**DATASET RECORDS:**
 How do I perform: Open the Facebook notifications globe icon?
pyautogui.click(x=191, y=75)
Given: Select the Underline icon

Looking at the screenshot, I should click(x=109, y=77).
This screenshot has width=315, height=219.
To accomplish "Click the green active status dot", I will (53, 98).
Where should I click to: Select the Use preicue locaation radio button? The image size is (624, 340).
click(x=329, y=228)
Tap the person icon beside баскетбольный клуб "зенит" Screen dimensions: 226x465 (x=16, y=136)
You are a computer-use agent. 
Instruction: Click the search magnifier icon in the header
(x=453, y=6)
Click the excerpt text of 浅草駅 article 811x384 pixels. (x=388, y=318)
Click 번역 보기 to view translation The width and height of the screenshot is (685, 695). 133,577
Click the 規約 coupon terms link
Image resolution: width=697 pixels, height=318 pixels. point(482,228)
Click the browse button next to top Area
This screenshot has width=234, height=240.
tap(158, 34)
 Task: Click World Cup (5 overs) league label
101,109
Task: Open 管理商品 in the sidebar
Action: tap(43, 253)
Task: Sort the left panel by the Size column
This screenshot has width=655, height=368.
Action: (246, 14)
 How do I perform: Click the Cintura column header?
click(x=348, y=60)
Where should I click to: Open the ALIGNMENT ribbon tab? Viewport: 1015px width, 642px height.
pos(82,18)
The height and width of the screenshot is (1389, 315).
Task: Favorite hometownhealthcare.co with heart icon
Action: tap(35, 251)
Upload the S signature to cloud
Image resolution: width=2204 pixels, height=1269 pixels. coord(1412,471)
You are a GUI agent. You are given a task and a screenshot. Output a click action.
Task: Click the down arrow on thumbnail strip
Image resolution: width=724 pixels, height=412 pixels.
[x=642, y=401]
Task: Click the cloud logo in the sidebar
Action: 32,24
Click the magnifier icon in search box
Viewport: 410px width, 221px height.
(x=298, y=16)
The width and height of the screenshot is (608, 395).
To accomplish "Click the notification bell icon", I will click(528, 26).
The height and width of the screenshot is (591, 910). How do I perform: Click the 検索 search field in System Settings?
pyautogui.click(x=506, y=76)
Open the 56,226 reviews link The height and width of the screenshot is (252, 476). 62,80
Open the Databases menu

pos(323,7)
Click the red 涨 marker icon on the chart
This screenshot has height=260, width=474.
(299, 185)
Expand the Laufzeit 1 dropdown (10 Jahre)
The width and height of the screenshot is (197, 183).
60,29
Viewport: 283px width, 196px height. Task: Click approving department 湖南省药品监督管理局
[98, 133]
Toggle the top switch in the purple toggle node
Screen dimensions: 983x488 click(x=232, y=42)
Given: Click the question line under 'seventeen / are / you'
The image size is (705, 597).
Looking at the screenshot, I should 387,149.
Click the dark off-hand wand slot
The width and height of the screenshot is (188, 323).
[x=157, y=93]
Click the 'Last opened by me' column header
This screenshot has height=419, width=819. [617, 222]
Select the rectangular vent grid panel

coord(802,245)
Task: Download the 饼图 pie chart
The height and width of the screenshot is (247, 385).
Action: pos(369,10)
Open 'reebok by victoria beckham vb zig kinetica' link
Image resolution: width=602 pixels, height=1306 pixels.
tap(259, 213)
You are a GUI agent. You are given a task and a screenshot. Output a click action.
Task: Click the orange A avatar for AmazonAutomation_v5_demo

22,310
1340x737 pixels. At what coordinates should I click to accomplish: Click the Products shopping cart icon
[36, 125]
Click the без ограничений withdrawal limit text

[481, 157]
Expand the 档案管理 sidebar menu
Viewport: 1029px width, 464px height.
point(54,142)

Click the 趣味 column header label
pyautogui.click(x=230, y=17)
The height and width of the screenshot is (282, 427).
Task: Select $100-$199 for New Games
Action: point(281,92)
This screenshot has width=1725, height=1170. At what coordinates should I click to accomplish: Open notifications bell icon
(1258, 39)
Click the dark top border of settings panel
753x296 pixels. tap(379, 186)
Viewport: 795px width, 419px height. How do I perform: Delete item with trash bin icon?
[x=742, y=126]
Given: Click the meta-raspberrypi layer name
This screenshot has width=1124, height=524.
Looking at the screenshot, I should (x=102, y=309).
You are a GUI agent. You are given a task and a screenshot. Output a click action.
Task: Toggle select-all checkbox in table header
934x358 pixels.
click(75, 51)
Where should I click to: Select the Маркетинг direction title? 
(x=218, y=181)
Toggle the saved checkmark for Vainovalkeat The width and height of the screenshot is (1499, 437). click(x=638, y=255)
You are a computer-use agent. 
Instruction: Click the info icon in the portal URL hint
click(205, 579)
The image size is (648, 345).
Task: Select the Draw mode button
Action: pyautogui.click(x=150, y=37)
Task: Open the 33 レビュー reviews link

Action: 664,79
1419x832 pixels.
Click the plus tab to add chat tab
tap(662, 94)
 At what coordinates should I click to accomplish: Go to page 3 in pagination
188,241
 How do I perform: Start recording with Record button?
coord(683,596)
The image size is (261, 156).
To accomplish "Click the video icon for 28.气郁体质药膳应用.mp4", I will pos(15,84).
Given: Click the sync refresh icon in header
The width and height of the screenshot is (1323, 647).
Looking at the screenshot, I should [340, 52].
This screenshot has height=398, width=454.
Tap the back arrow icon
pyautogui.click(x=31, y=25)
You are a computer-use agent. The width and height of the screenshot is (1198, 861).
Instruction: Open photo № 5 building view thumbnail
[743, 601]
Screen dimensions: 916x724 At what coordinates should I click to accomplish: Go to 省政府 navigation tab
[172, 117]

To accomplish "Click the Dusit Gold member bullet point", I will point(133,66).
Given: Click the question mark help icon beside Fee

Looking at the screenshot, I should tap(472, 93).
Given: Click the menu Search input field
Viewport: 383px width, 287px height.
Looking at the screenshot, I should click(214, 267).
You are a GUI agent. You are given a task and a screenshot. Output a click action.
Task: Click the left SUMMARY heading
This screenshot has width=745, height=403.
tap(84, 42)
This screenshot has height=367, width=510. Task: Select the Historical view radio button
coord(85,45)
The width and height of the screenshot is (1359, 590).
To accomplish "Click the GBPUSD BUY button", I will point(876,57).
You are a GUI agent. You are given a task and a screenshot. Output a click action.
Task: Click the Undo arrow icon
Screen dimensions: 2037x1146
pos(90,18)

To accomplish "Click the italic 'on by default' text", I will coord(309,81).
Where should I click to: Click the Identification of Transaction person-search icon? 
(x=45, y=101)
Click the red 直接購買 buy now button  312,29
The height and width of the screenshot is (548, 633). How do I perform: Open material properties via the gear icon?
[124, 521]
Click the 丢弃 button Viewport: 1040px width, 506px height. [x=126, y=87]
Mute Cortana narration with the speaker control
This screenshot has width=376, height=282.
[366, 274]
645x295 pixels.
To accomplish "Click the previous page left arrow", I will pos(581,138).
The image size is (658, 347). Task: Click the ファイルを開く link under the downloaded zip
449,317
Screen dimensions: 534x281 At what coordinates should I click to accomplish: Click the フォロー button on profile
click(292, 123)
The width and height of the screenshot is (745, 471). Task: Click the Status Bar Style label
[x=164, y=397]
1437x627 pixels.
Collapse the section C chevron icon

**YOUR INSTRUCTIONS:** Copy out the lines from the line containing "Given: Click the question mark" to the line containing "Click the red 直接購買", both included, with nothing changed.

**EXERCISE RESULT:**
Given: Click the question mark help icon beside Fee

Looking at the screenshot, I should tap(472, 93).
Given: Click the menu Search input field
Viewport: 383px width, 287px height.
Looking at the screenshot, I should click(214, 267).
You are a GUI agent. You are given a task and a screenshot. Output a click action.
Task: Click the left SUMMARY heading
This screenshot has width=745, height=403.
tap(84, 42)
This screenshot has height=367, width=510. Task: Select the Historical view radio button
coord(85,45)
The width and height of the screenshot is (1359, 590).
To accomplish "Click the GBPUSD BUY button", I will point(876,57).
You are a GUI agent. You are given a task and a screenshot. Output a click action.
Task: Click the Undo arrow icon
Screen dimensions: 2037x1146
pos(90,18)

To accomplish "Click the italic 'on by default' text", I will coord(309,81).
Where should I click to: Click the Identification of Transaction person-search icon? 
(x=45, y=101)
Click the red 直接購買 buy now button  312,29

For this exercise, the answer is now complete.